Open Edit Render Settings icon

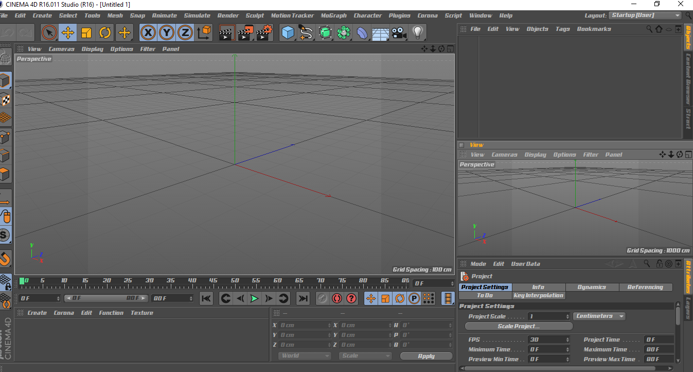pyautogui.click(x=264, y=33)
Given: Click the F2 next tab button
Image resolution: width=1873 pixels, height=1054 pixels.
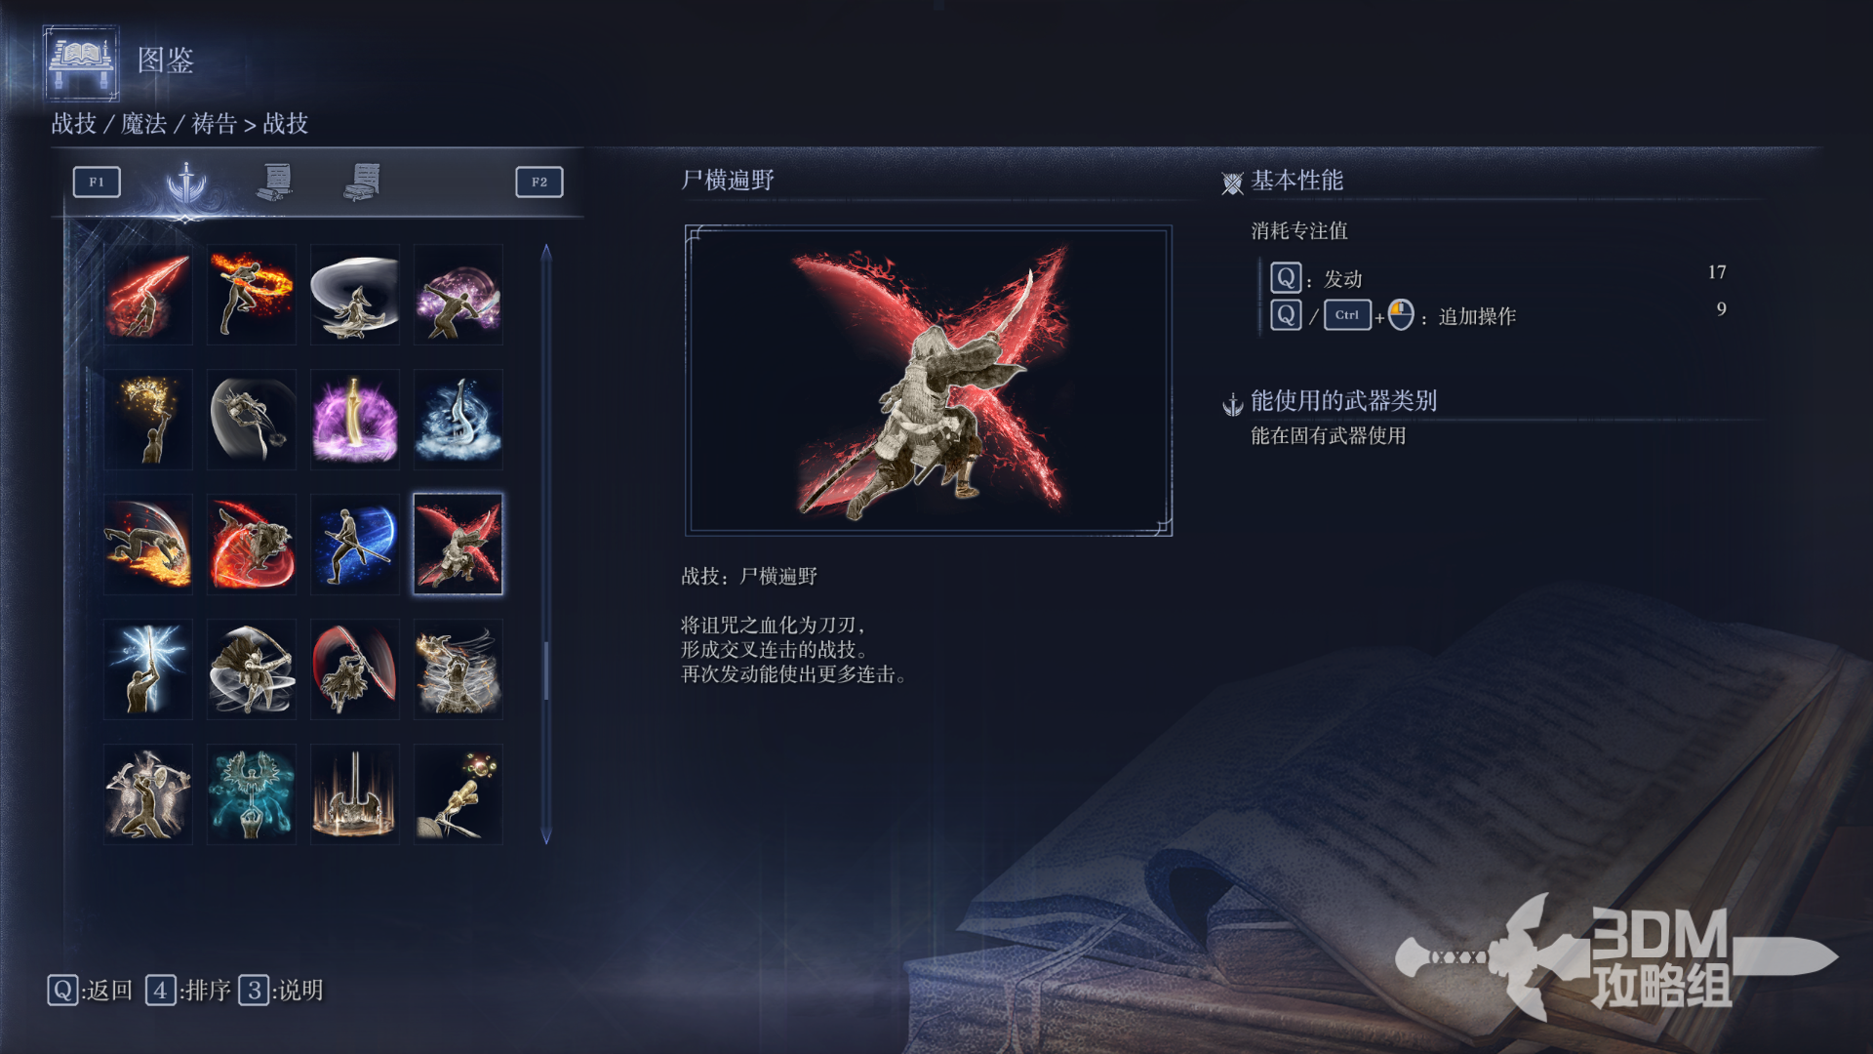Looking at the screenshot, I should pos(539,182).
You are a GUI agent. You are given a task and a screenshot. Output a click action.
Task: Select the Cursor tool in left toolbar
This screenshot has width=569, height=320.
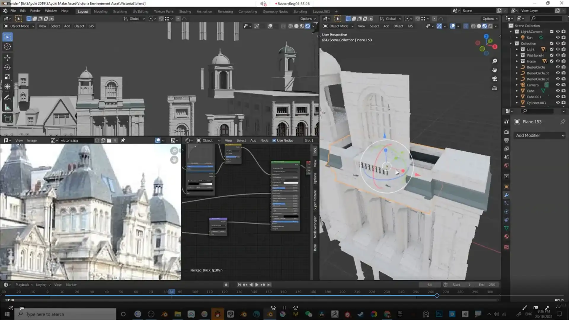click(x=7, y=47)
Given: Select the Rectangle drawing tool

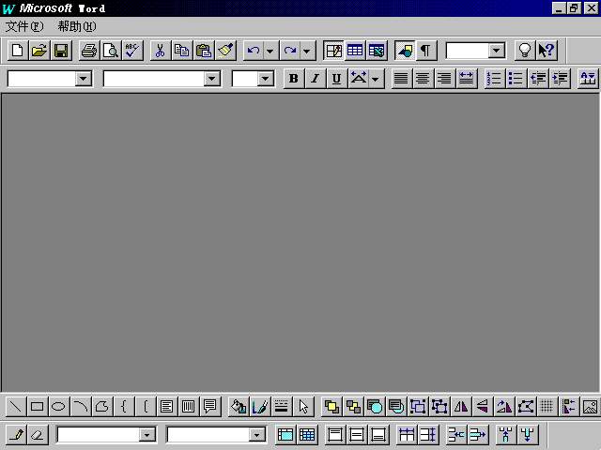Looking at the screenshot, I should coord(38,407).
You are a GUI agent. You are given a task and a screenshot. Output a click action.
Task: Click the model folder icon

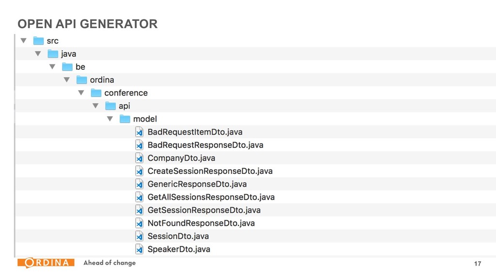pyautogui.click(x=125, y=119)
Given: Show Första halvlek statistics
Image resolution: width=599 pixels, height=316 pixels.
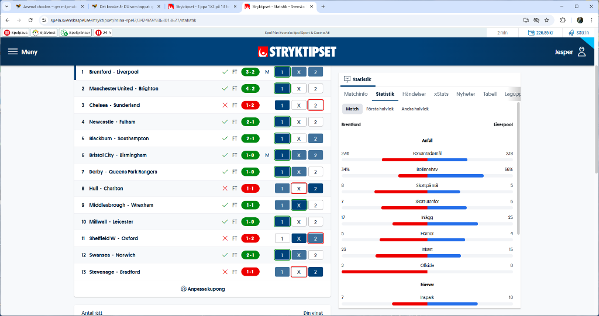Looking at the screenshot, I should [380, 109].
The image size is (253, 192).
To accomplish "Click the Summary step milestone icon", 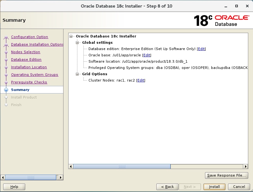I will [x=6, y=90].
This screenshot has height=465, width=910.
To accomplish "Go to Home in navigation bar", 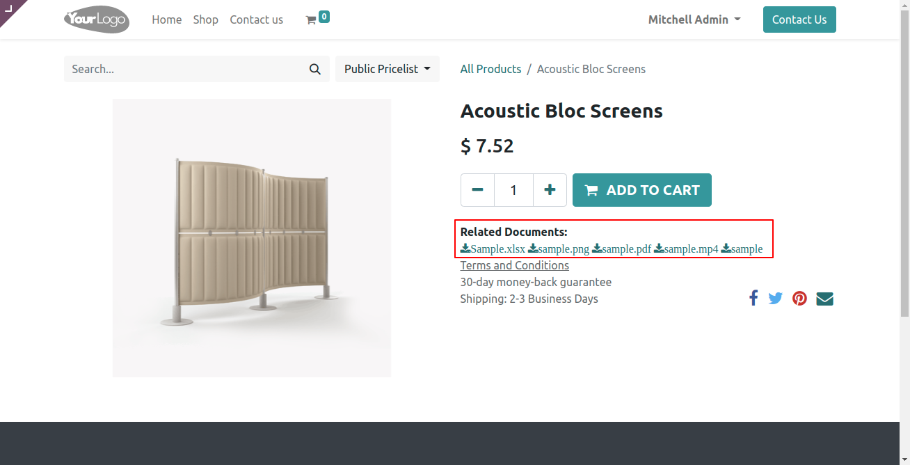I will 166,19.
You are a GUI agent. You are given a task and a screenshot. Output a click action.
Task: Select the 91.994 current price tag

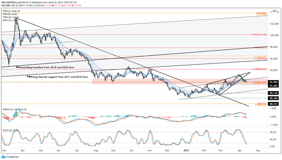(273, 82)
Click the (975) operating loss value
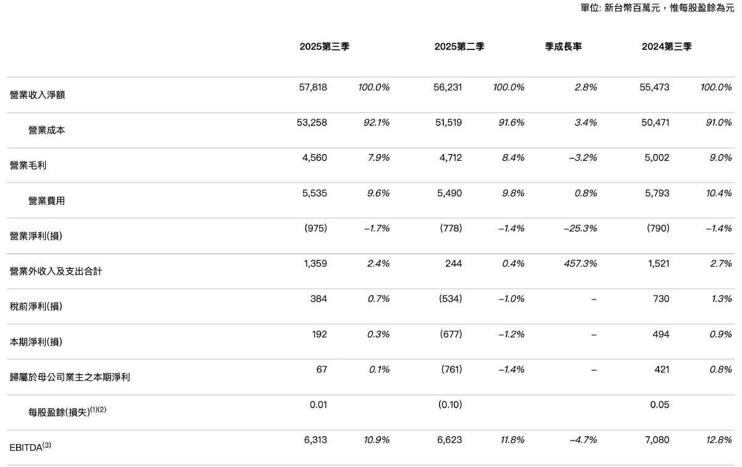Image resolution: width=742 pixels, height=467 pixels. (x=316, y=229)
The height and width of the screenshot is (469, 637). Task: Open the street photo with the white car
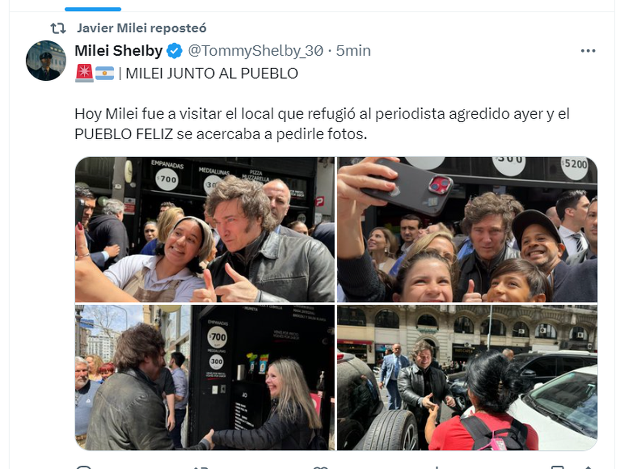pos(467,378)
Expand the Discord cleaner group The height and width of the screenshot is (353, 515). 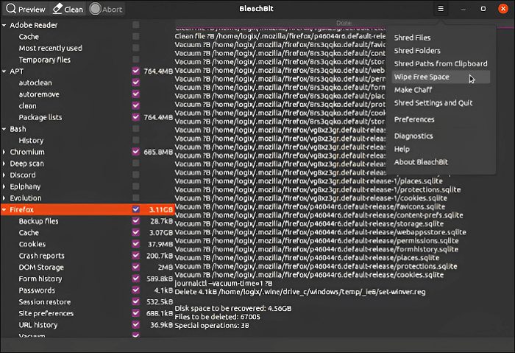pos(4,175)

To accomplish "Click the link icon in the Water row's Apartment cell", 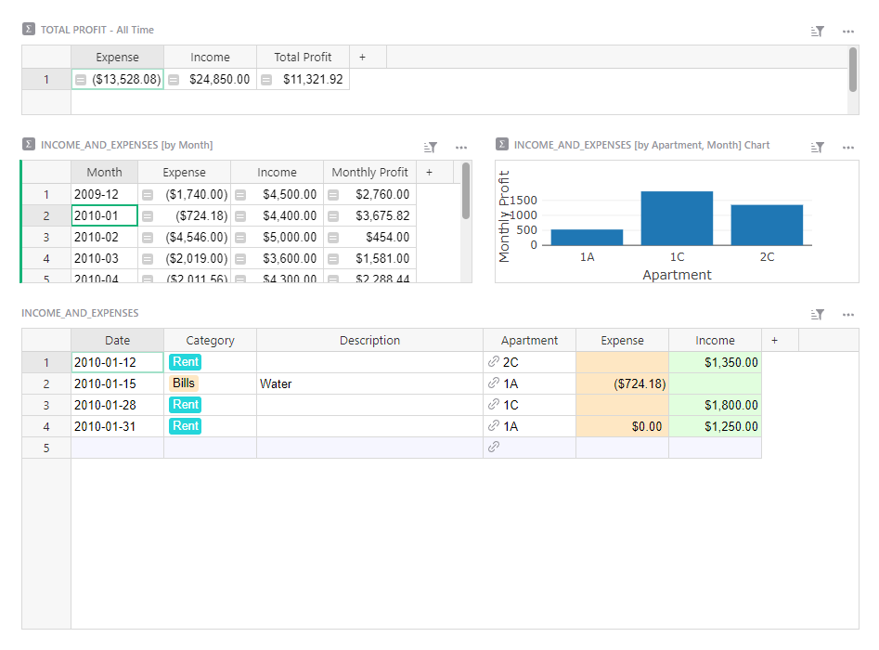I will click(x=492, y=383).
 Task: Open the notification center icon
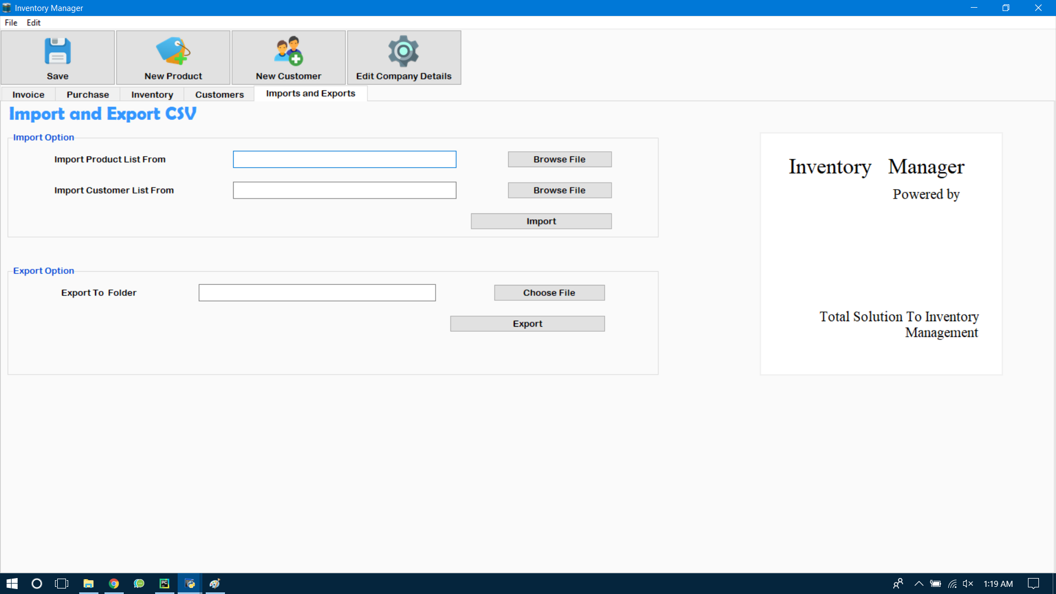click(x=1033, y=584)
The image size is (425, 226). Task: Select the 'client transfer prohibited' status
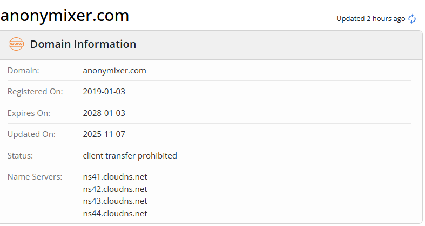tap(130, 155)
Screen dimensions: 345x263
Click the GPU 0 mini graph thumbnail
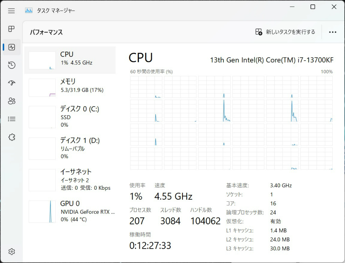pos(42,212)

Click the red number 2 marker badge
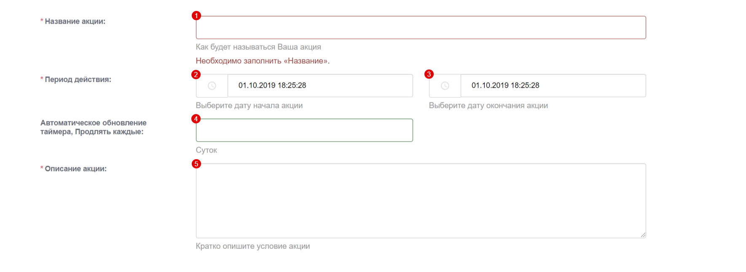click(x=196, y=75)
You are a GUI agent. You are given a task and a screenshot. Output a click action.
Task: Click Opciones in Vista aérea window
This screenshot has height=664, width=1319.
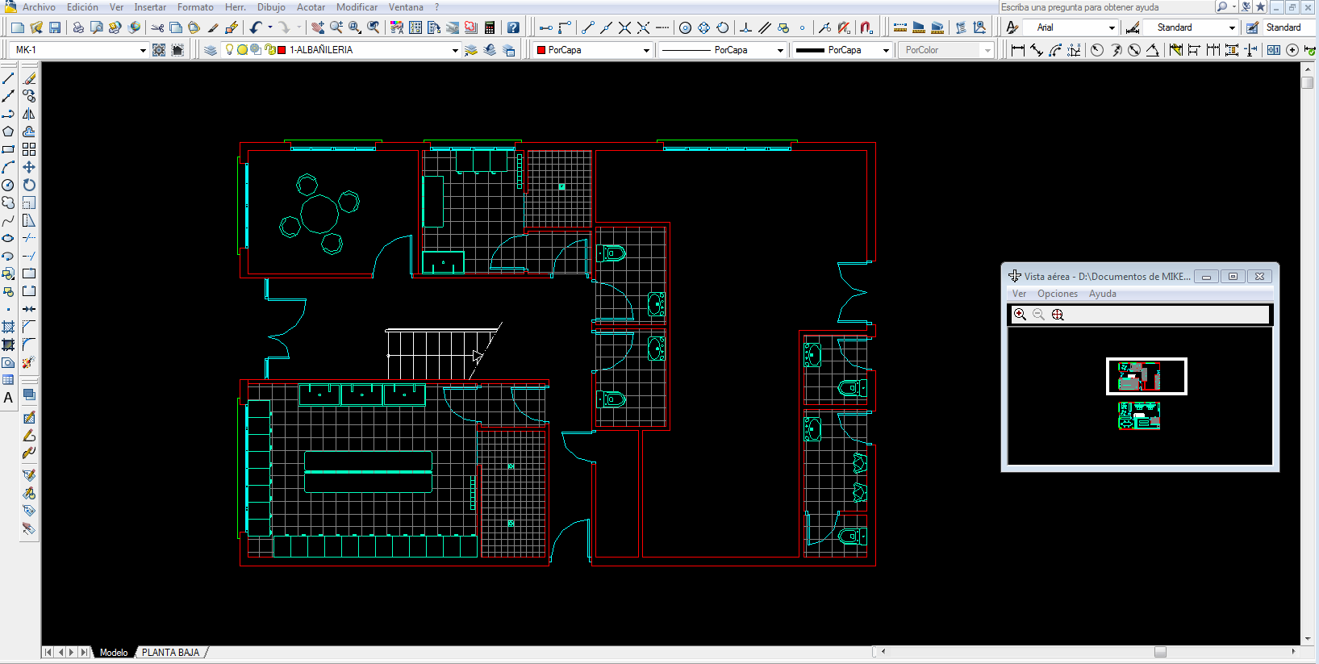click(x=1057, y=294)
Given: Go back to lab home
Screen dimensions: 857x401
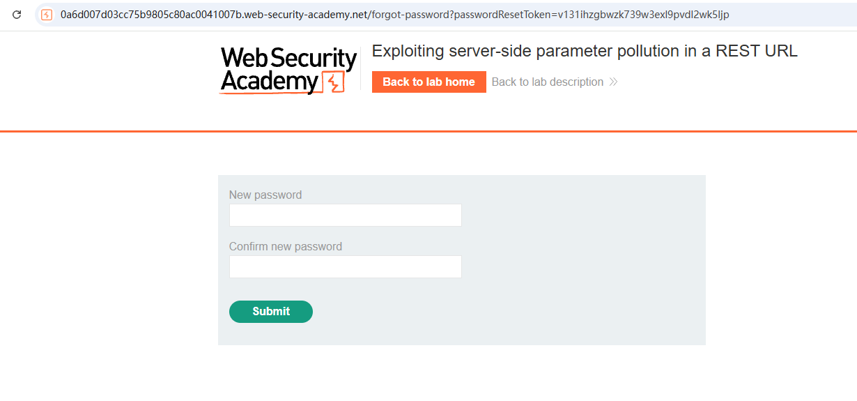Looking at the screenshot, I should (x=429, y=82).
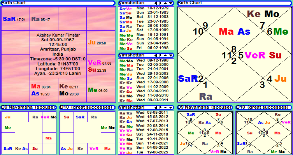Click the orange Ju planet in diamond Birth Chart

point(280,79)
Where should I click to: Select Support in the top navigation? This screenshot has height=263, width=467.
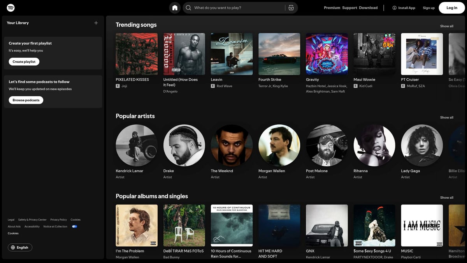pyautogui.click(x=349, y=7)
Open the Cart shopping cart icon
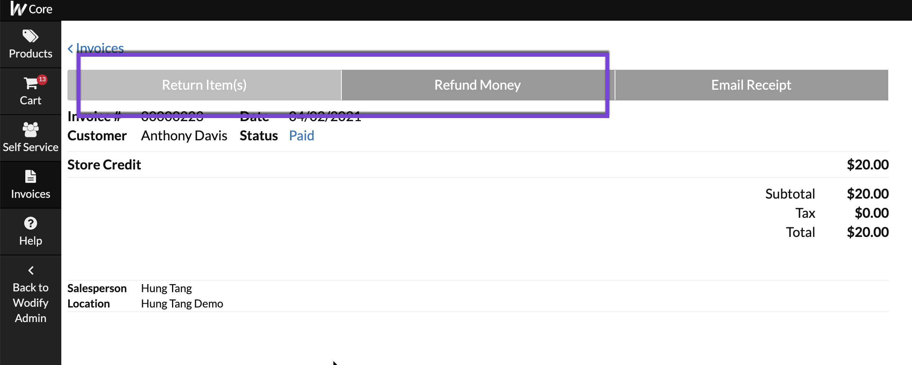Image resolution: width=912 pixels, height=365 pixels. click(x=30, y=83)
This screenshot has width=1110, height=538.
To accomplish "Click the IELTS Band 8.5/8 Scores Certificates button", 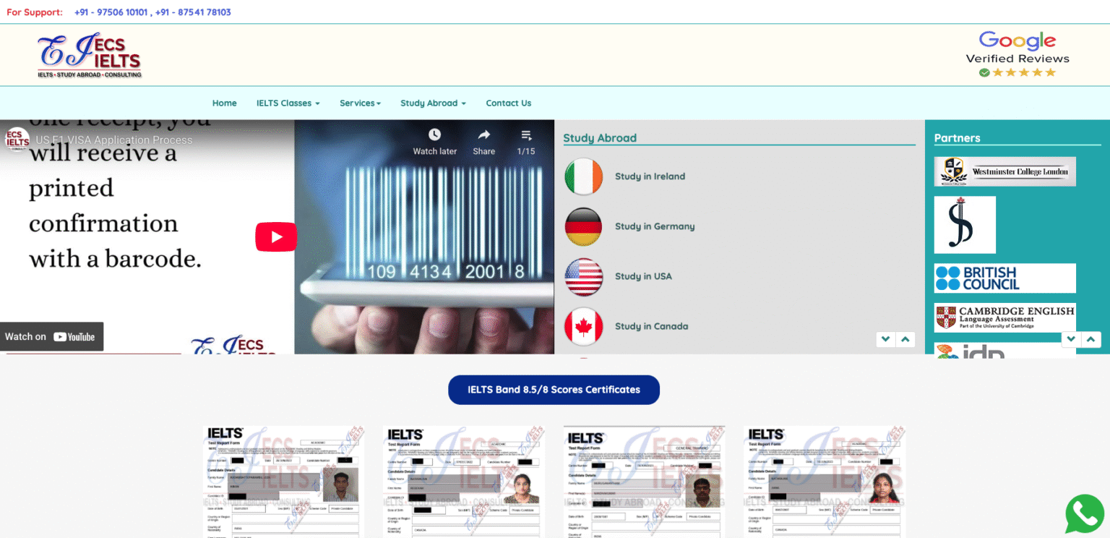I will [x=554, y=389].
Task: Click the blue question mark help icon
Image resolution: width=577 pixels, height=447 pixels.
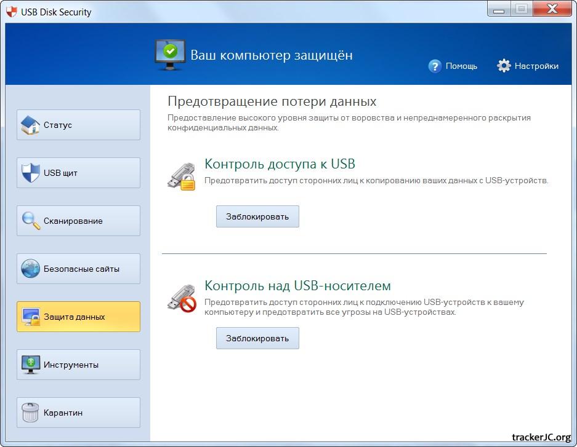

********

Direction> Pick out every line of the listing above that contains the word "Open" and copy each such line in full.

Finished exercise>
Open Edit Render Settings icon
The height and width of the screenshot is (469, 637). Task: Open the street photo with the white car
 Task: Open the notification center icon
Open the Cart shopping cart icon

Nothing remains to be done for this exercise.